Rubbettino ristampa “Nel regno di Musolino” del giornalista Adolfo Rossi a cura di John Dickie e Fabio Truzzolillo
Chi era davvero Giuseppe Musolino?
Un giustiziere dalla parte dei poveri come leggenda vuole, o un bandito senza scrupoli, antesignano degli attuali boss di ‘ndrangheta? Una prima risposta provò a darla nel 1901 il giornalista veneto Adolfo Rossi in un libro inchiesta intitolato: “Nel regno di Musolino” che oggi torna in libreria per Rubbettino, curato da John Dickie, autore del celebre volume “Cosa nostra” e Fabio Truzzolillo, anche’egli esperto studioso di mafia.
“Giovanissimo, non ancora, pare, venticinquenne, in poco più di tre anni Musolino ha avuto il processo (1898) che per accusa di omicidio lo condannava a ventun anni di galera, è riuscito a evadere (gennaio 1899) dal carcere, e, sfuggendo a tutte le ricerche, in pochi mesi ha ucciso una quindicina di persone fra suoi nemici personali, spie e un carabiniere.”
Inizia così il viaggio che il giornalista Rossi compie all’interno di una Calabria misteriosa e contorta, in cui leggenda e realtà s’intersecano fino a rendere arduo indicare con precisione dove termina una e comincia l’altra.

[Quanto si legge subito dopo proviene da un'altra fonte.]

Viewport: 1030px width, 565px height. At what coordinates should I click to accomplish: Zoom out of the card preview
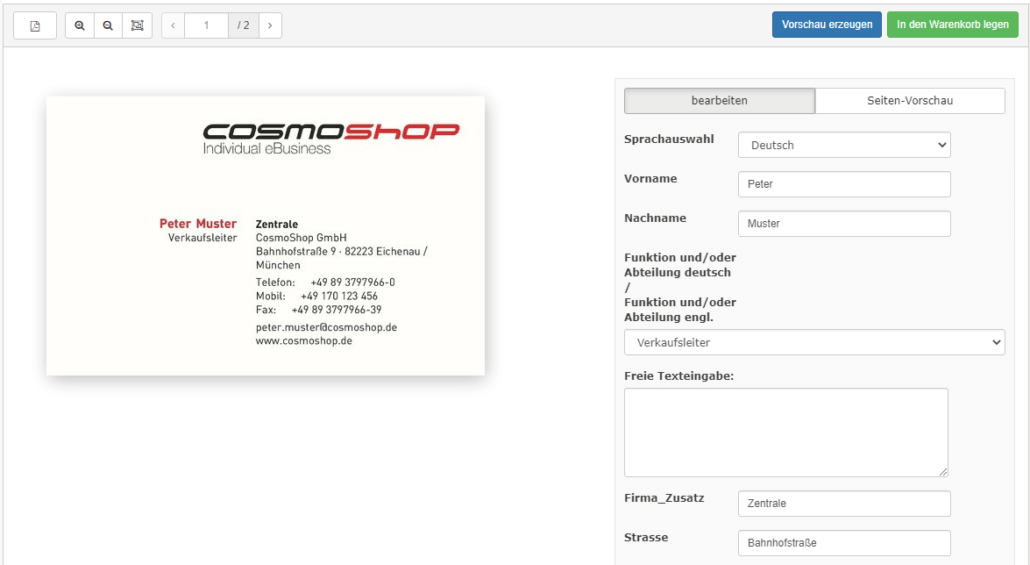click(x=108, y=25)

Lo sguardo distaccato di un “forestiero” in terra calabra, come fu quello di Adolfo Rossi, offre al lettore un’immersione spazio temporale a tutto tondo in quella società arcaica che vedeva germogliare i primi semi oscuri della ‘ndrangheta, 50 anni prima che il termine diventasse, nel mondo, il simbolo della Calabria malata.
Il libro-inchiesta offre uno spaccato delle condizioni sociali dell’epoca senza essere didascalico, lasciando a fatti comprovati il compito di spiegare la realtà; così le amanti di Musolino si rivelano affiliate della mala e spesso crudeli al pari degli uomini, perdendo l’allure romantica; le autorità, schierandosi pro o contro il bandito, manifestano la loro corruzione; la miseria delle carceri rende palese come la diffusione della cultura mafiosa sia potuta avvenire tanto rapidamente e senza intralci; la disorganizzazione delle forze dell’ordine conferma l’assenza dello Stato, quando non insinua il dubbio (legittimo) di sabotaggio nella cattura del latitante.
Le numerose lettere che Rossi spedisce dalla Calabria, pubblicate all’epoca sull’ «Adriatico», sul «Giornale di Sicilia» e su «Il Piccolo» di Trieste, costituiscono un documento essenziale nello studio della ‘ndrangheta perché, analizzandola ai suoi albori, consente di comprenderne in maniera semplificata i meccanismi. Si ritrovano, ridotti all’essenziale quei modelli di comportamento e di pensiero ancora oggi presenti nei clan, così come si può osservare l’origine di quell’effetto domino che è andato espandendosi a livello mondiale replicando e diffondendo i medesimi dogmi.
Una piccola storia di cento anni fa che diventa necessaria per capire un sistema mondiale e contemporaneo.
La quarta di copertina
A inizio ’900 Giuseppe Musolino era per molti “il re dell’aspromonte”, per pochissimi “l’illustrazione della malavita”. Una lunga latitanza e una spietata serie di omicidi gli avevano procurato una notorietà che travalicava i confini italiani.
La vicenda non poteva non suscitare la curiosità del giornalista più intrepido dell’epoca, Adolfo Rossi, che nel 1901 si recò in Calabria per gettare luce sui fatti, facendosi largo tra le narrazioni mitiche che accompagnavano le gesta del “brigante”. Spostandosi senza sosta, Rossi condusse un’inchiesta accurata e incisiva: un reportage sui primi anni della ’ndrangheta e sulle ragioni del suo successo. Dalle carceri alla lotta politica locale, dal silenzio della popolazione al sostegno dei manutengoli, l’onorata società calabrese lasciava scorgere ovunque la sua inquietante presenza. Il vivido racconto del viaggio di Rossi è un documento storicamente rilevante: un’eccezionale testimonianza del sistema di potere che per anni ha agito indisturbato in Calabria.
Adolfo Rossi [ Lendinara (RO) 1857 – Buenos Aires 1921] è stato uno dei principali giornalisti italiani della fine del XIX secolo, famoso per il racconto della sua esperienza da emigrante negli Stati Uniti (Un italiano in America, 1892) e per le sue coraggiose spedizioni in scenari di crisi in Italia e all’estero (Nel regno di Tiburzi, ovvero scene del brigantaggio nella campagna romana, 1893; L’Eritrea com’è oggi: Impressioni di un viaggio dopo la Battaglia di Agordat, 1894).